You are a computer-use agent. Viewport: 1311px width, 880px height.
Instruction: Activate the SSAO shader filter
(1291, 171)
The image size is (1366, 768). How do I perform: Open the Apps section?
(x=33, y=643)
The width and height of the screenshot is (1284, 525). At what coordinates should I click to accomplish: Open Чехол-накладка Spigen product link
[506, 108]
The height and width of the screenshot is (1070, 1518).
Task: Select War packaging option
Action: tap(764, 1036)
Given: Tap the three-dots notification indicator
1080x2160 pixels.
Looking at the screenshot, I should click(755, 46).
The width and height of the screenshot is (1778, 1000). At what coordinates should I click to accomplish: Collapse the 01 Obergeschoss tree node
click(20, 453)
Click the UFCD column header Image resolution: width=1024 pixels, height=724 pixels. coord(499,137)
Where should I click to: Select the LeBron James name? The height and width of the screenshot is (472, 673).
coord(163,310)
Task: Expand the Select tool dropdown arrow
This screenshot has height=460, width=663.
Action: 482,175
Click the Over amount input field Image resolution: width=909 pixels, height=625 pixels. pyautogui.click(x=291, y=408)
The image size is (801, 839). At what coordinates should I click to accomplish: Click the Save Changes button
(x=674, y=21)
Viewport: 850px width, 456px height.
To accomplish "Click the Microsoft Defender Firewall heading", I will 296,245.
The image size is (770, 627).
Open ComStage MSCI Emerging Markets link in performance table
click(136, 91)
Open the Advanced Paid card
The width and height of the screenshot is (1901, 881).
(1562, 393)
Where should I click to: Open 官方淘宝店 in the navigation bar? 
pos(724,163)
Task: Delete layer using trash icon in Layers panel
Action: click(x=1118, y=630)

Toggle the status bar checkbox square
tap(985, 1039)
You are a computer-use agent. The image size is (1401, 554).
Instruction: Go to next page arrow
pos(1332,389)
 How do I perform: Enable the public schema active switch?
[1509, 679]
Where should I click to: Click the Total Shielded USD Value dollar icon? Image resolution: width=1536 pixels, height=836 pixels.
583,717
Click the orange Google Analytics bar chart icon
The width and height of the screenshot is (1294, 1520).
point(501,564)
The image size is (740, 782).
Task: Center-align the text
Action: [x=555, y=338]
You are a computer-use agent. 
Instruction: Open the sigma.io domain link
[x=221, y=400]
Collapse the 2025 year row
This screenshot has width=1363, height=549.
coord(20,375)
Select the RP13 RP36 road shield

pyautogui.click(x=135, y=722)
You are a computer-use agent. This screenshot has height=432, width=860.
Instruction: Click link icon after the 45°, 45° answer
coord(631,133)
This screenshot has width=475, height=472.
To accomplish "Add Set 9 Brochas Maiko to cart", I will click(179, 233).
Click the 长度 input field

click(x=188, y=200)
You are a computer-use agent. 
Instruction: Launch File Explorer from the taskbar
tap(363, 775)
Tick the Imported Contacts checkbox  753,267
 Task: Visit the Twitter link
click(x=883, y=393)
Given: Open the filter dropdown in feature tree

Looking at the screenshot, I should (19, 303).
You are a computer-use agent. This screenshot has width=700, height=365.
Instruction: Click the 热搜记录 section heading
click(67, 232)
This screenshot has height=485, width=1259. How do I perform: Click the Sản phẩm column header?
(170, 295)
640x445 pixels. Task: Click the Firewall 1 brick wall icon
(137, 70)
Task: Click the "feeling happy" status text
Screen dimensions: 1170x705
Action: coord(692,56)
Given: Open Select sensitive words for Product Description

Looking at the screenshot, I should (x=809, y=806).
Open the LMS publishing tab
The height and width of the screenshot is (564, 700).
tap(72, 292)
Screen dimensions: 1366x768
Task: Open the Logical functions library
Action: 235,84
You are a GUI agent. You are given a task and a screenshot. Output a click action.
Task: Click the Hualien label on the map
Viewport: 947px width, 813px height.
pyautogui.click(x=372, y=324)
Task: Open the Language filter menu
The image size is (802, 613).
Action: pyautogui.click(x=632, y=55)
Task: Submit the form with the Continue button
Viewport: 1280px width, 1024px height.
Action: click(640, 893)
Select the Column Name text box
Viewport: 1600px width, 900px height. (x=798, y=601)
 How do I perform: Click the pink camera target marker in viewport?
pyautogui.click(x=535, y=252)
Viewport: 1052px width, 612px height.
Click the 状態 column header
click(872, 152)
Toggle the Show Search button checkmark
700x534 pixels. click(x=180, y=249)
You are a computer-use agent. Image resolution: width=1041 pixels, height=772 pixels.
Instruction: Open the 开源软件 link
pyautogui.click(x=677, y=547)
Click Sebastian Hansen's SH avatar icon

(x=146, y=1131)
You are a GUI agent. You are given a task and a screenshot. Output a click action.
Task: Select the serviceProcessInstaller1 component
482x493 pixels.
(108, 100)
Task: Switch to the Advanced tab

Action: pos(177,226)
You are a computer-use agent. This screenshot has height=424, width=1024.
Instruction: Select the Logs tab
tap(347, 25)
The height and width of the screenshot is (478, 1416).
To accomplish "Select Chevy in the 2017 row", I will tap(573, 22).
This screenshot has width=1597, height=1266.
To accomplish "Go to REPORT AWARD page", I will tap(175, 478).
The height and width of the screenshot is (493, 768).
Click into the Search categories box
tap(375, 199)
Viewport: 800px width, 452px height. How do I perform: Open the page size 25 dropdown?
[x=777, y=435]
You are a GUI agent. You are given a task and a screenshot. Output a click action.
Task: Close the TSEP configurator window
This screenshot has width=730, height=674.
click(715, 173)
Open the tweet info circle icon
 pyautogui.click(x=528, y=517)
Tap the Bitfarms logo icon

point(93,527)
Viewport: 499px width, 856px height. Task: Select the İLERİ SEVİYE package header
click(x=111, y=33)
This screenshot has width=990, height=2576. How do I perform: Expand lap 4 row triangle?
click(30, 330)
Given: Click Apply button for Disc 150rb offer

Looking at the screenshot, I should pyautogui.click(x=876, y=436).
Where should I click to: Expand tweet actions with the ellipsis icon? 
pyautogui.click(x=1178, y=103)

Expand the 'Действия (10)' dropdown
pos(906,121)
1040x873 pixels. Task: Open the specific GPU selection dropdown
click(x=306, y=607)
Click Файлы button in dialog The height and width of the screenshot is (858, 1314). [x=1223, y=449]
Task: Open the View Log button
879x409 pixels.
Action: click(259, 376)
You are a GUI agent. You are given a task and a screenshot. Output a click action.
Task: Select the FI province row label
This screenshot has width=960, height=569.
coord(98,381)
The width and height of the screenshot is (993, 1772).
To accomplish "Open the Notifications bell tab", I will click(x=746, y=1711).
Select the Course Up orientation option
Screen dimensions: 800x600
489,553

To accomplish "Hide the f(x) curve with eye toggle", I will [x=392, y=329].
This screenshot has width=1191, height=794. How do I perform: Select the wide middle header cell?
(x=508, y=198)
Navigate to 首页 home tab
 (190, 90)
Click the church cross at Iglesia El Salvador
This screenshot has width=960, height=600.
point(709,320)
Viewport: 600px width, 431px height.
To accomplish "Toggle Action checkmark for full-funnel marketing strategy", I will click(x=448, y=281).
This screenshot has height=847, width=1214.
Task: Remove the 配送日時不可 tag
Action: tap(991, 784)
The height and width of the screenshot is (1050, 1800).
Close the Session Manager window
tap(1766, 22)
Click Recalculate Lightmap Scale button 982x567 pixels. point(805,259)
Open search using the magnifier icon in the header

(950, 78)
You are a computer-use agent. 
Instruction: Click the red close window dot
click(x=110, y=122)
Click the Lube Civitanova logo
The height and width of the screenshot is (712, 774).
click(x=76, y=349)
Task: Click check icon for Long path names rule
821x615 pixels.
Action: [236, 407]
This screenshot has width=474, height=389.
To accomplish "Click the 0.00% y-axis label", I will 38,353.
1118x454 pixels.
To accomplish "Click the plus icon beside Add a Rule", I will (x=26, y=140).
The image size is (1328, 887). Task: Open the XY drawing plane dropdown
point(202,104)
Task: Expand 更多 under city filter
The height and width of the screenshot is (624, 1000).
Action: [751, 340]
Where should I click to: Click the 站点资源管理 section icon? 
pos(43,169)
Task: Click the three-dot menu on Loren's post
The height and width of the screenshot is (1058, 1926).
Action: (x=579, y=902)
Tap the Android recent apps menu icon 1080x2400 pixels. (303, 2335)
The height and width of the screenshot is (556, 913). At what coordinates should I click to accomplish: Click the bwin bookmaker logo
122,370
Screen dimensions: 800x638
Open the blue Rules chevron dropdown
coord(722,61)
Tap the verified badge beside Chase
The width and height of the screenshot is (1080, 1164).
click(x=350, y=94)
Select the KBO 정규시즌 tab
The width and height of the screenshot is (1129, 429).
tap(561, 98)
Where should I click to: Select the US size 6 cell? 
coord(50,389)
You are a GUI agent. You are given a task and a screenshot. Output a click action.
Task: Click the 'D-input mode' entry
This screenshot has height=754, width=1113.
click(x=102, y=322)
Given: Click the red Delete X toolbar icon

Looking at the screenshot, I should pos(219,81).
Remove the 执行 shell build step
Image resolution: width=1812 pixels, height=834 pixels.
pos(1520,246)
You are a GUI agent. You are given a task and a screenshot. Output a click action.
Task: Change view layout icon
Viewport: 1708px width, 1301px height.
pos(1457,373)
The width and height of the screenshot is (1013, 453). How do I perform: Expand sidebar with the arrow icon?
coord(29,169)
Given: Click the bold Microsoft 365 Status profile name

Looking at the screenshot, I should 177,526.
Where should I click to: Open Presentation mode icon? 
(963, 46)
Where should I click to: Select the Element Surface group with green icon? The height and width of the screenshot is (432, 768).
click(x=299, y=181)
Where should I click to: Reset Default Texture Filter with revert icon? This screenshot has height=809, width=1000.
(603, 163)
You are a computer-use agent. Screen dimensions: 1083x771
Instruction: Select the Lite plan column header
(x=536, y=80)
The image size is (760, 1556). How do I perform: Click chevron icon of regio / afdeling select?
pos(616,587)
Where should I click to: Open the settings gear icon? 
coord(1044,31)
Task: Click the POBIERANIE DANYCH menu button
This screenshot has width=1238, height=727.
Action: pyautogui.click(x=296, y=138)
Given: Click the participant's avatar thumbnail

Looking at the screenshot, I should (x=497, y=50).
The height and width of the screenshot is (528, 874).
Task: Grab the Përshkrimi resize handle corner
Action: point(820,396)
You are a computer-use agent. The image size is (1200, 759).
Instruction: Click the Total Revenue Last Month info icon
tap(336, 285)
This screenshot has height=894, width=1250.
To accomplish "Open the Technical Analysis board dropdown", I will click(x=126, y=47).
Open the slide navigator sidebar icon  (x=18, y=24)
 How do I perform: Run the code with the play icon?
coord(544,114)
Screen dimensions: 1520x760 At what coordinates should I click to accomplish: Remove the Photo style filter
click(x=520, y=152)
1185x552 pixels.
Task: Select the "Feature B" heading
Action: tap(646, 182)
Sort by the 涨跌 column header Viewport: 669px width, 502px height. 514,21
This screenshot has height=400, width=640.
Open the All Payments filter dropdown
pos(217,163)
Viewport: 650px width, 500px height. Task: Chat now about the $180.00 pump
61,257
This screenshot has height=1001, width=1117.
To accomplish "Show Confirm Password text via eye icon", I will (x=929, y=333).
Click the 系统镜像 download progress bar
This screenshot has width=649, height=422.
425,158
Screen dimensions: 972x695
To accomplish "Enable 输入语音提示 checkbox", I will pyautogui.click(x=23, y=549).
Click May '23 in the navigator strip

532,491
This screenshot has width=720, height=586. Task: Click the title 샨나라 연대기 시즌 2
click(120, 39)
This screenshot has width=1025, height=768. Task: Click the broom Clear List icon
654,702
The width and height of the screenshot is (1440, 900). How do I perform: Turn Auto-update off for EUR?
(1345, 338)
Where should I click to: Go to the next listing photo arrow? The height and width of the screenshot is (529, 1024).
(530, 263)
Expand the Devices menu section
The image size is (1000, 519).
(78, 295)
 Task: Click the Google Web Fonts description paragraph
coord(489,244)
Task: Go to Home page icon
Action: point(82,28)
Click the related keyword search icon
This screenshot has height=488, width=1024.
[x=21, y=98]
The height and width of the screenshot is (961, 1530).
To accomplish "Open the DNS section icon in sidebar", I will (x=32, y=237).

* **INSTRUCTIONS FOR THE TASK**
The lines to return are those in the records above that hold the word "beside".

* **RESPONSE TO THE EXERCISE**
To accomplish "Click the plus icon beside Add a Rule", I will (x=26, y=140).
Tap the verified badge beside Chase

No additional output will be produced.